Quelques semaines après la réouverture des frontières nigérianes d’avec le Bénin, les premiers acteurs des échanges commerciaux entre les deux pays s’activent pour imprimer une nouvelle dynamique à leurs activités. Dans cette perspective, l’Union des commissionnaires en douanes et transporteurs agréés du Bénin (Ucdtab) soutenue par la Fédération Béninoise des Commissionnaires Agréés en Douanes (Febecad), a organisé ce jeudi 7 janvier, une séance d’échanges avec leurs homologues nigérians afin de faire l’état des lieux après la réouverture des frontières nigérianes et poser les bases de la relance des échanges commerciaux entre les deux pays. En présence des directeurs généraux de la douane béninoise et de Bénin Control, les deux parties ont échangé autour de leurs problèmes mutuels avant de formuler des doléances aux autorités douanières du Bénin.

« Nous sommes ici pour asseoir davantage nos relations avec les autorités douanières du Bénin et les commissionnaires en douanes. Nous souhaitons que les autorités béninoises réduisent les coûts du transit et qu’il y ait plus de sécurité sur l’axe Cotonou-Lagos afin de permettre à nos marchandises de rallier directement le Nigéria sans trop de tracasseries. Ce faisant, les opérateurs nigérians seront nombreux à venir solliciter les services du port de Cotonou », a laissé entendre Bisiriyu Lasisi président de l’Association of Nigéria Licensed Customs Agents. En réponse à ces doléances, les directeurs généraux de la douane béninoise et de Bénin Control ont apaisé leurs hôtes quant à l’engagement du gouvernement et des différents services engagés dans les échanges de transit à leur faciliter la tâche avec des mesures encourageantes. « On nous a gratifiés d’un cadeau et on ne saurait rester indifférents. Si après un an et demi de fermeture et les efforts des uns et des autres, la frontière est rouverte, il était nécessaire qu’on se retrouve entre ‘‘sachants’’ pour évoquer les difficultés et aussi les avantages liés à la relance des activités. Certes, le courrier qui nous a notifié la réouverture des frontières précise déjà comment les formalités de transit vont s’opérer. Cependant, il y a beaucoup d’avantages qui sont offerts désormais et cela évitera les longs fils qu’on observait pour le dépotage des conteneurs au port et facilitera la fluidité entre nos deux frontières », a déclaré le directeur général de la Douane et des Droits Indirects, le Colonel Charles Inoussa SACCA. Ses propos ont été renchéris par le directeur de Bénin control Gwendal Euzen qui a insisté sur le système de tracking piloté par sa structure afin d’éviter les détournements, vols ou autres déconvenues qui surviendraient sur le trajet.

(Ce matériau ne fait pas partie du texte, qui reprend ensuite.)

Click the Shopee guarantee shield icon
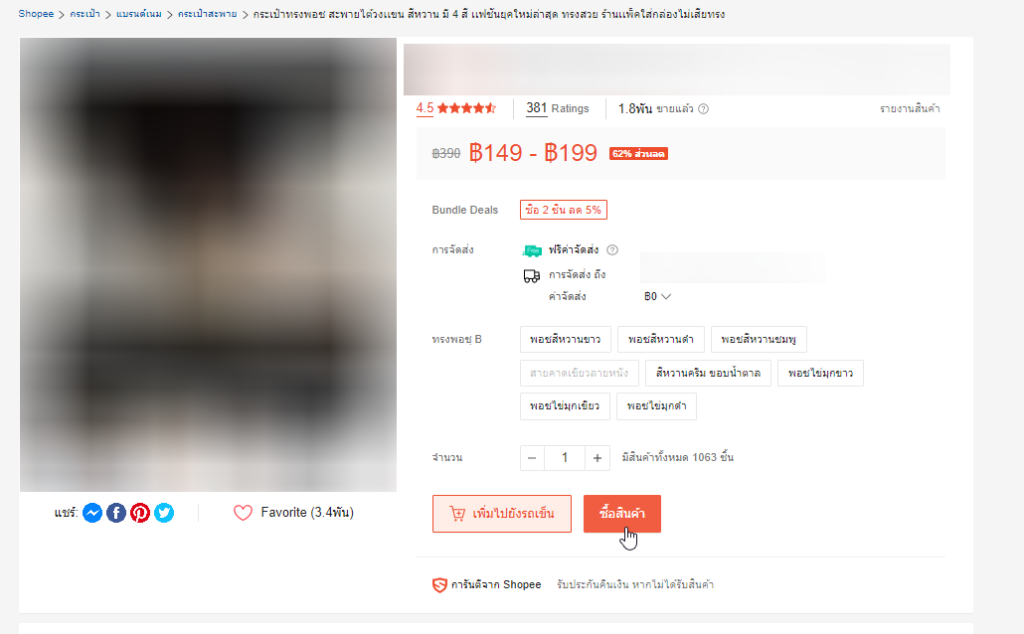 point(440,585)
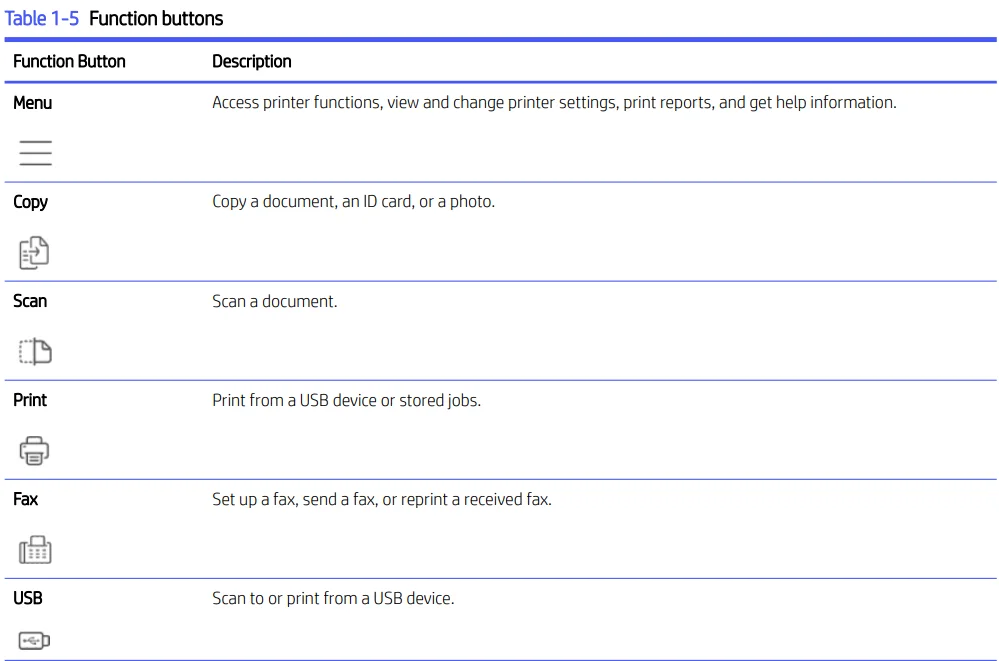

Après avoir religieusement écouté les détails à eux fournis par le patron des disciples de saint Matthieu, les opérateurs béninois et nigérians sont repartis satisfaits des dispositions annoncées et s’engagent d’ores et déjà à battre des records dans les échanges commerciaux au cours de cette année 2021. ‘’Nous allons discuter prochainement avec toutes les autres parties prenantes afin de voir ensemble comment tirer profit de toutes ces mesures annoncées et la réouverture des frontières’’ a affirmé Judes Fagbémi, secrétaire général de la Febecad.